Project code using the YouTube API to analyze information about channels related to the world of information technology (IT) in order to obtain valuable information needed by a future content creator who wants to start a new channel on the platform
Founded in 2005, Youtube has grown to become the second largest search engine in the world (behind Google) that processes more than 3 billion searches per month. [1]. It is, however, generally a myth how the Youtube algorithm works, what makes a video get views and be recommended over another. In fact, YouTube has one of the largest scale and most sophisticated industrial recommendation systems in existence [2]. For new content creators, it is a challenge to understand why a video gets video and others do not. There are many "myths" around the success of a Youtube video [3], for example if the video has more likes or comments, or if the video is of a certain duration. It is also worth experimenting and looking for "trends" in the topics that Youtube channels are covering in a certain niche.
As a System Information Engineering Student who right now is traning in Data Analysis and consuming Youtube Resources for learning, I decided to gain some insights on this topic which might be useful to put in practice the technical and theoretical knowledge seen during my career in college. The scope of this small project is limited to Programming and Software Engineering channels I follow and I will not consider other niches (that might have a different characteristics and audience base). Therefore, in this project I will explore the statistics of around 10 Youtube channels I'm subscribed to related to the world of IT
Within this project, I would like to explore the following:
- Getting to know Youtube API and how to obtain video data.

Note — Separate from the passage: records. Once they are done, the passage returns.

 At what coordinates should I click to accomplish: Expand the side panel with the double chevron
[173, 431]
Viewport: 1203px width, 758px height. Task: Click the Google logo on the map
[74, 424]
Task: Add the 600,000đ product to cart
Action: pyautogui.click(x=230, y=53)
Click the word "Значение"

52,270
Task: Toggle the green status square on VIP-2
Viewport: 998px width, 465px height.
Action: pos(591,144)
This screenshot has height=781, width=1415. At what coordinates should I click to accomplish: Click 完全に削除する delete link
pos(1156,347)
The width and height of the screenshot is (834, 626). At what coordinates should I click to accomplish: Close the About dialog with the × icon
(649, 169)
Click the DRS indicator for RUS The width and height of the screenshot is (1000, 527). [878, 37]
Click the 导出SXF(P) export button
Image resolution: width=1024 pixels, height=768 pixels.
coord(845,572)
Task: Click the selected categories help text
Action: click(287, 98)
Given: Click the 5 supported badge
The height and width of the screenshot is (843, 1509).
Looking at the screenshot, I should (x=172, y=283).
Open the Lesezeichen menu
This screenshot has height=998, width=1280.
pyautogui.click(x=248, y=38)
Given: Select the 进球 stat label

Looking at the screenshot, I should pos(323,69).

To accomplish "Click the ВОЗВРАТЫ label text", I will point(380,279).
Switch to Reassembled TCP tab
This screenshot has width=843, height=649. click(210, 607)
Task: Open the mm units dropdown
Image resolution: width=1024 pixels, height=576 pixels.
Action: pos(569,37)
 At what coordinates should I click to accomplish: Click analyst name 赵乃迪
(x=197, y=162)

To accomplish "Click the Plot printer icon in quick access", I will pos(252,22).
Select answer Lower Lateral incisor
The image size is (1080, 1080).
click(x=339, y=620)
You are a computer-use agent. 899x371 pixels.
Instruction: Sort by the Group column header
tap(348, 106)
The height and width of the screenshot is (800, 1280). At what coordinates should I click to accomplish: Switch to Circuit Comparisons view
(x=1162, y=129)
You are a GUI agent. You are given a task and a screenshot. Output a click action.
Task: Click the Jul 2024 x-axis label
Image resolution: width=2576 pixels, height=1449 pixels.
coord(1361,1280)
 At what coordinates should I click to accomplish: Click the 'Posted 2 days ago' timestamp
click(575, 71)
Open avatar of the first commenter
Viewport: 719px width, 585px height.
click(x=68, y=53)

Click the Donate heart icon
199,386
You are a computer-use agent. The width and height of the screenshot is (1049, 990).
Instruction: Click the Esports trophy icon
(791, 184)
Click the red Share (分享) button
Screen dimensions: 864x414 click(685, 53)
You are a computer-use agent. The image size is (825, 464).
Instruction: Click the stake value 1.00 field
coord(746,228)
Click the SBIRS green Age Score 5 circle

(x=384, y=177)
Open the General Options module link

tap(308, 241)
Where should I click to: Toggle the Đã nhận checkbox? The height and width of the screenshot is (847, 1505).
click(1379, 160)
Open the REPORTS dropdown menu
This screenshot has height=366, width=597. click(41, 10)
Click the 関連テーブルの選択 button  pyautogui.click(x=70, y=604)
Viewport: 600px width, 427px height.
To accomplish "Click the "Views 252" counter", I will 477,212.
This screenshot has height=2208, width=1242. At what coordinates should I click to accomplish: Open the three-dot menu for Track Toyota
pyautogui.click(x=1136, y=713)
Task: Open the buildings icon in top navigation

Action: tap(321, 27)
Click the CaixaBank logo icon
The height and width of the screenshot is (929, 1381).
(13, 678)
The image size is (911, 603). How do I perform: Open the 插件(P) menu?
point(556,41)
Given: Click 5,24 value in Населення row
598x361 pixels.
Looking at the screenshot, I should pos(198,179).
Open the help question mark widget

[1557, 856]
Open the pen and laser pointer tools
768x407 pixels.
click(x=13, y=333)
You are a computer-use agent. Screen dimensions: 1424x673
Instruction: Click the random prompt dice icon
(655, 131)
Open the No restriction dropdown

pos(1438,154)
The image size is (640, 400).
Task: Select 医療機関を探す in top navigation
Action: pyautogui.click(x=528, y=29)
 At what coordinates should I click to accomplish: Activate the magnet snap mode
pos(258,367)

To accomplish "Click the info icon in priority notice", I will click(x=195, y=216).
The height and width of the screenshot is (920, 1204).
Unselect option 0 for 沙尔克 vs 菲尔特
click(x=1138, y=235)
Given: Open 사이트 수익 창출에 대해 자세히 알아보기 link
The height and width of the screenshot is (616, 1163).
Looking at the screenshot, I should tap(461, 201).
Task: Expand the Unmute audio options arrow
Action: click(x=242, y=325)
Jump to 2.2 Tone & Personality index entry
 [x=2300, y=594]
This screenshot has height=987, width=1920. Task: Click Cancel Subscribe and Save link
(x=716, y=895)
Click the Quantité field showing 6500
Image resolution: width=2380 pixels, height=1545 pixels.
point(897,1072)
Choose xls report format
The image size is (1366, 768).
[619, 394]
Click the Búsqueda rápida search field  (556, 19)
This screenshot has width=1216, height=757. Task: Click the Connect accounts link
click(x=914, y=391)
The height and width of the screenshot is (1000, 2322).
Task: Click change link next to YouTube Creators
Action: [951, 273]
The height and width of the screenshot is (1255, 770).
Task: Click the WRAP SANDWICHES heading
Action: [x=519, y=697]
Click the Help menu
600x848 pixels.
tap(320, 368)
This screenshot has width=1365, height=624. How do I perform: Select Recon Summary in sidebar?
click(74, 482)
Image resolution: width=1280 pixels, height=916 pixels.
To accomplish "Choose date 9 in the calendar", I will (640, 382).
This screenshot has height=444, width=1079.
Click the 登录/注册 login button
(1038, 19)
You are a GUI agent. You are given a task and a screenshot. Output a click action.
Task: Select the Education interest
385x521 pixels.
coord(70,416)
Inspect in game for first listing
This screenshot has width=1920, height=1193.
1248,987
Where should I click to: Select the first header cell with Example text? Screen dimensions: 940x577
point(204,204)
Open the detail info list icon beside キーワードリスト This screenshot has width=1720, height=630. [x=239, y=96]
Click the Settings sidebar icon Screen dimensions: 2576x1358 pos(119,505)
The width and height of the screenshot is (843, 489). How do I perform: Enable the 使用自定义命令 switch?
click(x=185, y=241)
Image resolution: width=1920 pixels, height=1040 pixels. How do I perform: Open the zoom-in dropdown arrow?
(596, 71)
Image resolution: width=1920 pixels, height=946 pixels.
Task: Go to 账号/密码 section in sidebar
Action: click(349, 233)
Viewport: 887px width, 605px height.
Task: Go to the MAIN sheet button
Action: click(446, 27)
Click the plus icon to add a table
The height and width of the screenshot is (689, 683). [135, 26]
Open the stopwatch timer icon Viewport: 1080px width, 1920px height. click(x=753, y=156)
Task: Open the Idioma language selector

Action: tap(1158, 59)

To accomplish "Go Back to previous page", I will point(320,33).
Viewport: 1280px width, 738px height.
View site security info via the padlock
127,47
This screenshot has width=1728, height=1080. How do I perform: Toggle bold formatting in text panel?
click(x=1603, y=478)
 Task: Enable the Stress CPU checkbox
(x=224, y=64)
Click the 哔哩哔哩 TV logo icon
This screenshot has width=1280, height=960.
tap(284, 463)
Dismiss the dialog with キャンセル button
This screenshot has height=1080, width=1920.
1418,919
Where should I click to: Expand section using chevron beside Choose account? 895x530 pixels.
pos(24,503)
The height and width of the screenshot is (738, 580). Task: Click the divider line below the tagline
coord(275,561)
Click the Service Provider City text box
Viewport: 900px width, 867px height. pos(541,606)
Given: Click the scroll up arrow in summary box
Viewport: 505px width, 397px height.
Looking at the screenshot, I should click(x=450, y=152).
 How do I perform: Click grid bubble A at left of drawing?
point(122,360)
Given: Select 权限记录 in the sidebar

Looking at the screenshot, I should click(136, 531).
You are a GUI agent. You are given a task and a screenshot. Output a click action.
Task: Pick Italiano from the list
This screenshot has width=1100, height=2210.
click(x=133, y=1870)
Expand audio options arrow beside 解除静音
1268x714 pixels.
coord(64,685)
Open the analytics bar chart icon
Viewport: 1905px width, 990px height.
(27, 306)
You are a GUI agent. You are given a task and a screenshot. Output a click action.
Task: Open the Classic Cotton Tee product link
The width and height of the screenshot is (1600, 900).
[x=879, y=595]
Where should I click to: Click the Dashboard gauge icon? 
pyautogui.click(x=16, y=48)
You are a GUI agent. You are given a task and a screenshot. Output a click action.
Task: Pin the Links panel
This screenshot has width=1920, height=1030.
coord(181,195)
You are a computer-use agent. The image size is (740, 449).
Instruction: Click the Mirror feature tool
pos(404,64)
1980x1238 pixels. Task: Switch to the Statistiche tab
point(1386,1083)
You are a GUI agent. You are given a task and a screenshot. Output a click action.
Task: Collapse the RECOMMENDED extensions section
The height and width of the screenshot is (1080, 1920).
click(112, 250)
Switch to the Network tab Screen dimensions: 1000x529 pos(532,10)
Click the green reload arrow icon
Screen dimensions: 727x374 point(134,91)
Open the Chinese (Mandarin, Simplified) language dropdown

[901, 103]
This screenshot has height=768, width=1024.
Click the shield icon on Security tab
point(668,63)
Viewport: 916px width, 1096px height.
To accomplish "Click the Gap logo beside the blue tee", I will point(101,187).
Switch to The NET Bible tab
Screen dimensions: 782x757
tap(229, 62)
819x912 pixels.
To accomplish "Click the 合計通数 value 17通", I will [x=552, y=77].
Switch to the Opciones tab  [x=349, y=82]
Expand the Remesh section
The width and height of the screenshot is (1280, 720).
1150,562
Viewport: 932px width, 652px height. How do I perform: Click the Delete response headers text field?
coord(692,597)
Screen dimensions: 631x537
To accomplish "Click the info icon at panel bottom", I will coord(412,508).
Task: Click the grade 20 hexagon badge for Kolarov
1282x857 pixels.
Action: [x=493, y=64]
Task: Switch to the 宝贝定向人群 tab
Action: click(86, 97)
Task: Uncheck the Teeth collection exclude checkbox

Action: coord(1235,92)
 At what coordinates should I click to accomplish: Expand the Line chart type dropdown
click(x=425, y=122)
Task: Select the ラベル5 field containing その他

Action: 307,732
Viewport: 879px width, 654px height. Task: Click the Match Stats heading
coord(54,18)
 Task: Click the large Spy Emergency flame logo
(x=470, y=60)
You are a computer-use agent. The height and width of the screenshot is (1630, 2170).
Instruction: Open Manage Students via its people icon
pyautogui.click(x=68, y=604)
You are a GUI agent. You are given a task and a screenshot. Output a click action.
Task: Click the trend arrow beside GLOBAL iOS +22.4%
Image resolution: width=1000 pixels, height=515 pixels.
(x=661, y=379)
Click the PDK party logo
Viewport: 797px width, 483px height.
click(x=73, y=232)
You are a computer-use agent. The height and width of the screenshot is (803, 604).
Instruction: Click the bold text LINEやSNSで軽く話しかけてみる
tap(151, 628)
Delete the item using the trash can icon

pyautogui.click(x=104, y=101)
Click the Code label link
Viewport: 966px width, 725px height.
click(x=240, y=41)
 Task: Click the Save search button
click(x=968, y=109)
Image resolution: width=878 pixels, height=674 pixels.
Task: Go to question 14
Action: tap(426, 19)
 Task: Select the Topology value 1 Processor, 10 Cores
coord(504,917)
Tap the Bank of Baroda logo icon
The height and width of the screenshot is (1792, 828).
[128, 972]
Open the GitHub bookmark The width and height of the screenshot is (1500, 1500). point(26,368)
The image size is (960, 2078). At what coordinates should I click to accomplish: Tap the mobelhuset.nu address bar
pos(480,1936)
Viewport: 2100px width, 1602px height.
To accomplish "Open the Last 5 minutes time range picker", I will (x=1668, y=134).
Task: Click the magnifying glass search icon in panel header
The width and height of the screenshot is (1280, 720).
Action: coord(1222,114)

- Analyzing video data and verify different common "myths" about what makes a video do well on Youtube, for example:
- Does the number of likes and comments matter for a video to get more views?
- Does the video duration matter for views and interaction (likes/ comments)?
- Does title length matter for views?
- How many tags do good performing videos have? What are the common tags among these videos?
- Across all the creators I take into consideration, how often do they upload new videos? On which days in the week?
- Explore the trending topics using NLP techniques
- Which popular topics are being covered in the videos (e.g. using wordcloud for video titles)?
- Which questions are being asked in the comment sections in the videos
- Obtain video meta data via Youtube API for 10 channels in the IT niche (this includes several small steps: create a developer key, request data and transform the responses into a usable data format)
- Prepocess data and engineer additional features for analysis
- Exploratory data analysis
- Conclusions
As this project is particularly focused on channels of my preferences, I found that not many readily available datasets online are suitable for this purpose.
So, I created my own dataset using the Google Youtube Data API version 3.0. The exact steps of data creation is presented in section 2. Data Creation below.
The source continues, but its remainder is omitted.